%%

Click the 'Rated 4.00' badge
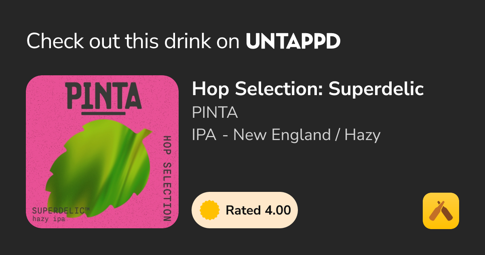(x=245, y=210)
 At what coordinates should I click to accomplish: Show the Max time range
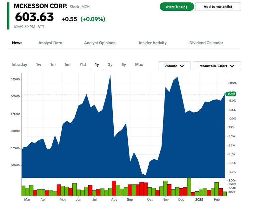[x=139, y=65]
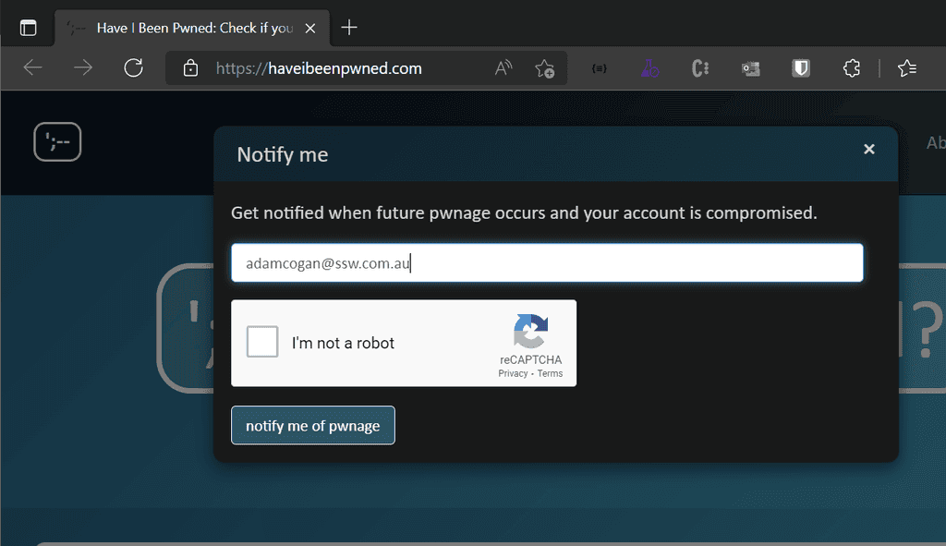The width and height of the screenshot is (946, 546).
Task: Open the reCAPTCHA Terms link
Action: pyautogui.click(x=550, y=373)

%%

YOUR INSTRUCTIONS: Leave the pictures out and copy exactly the lines from the one that holds "At what coordinates" through the last line of the material.

REPLY:
 At what coordinates should I click to accomplish: Show the Max time range
[x=139, y=65]
The width and height of the screenshot is (946, 546).
Task: Open the reCAPTCHA Terms link
Action: pyautogui.click(x=550, y=373)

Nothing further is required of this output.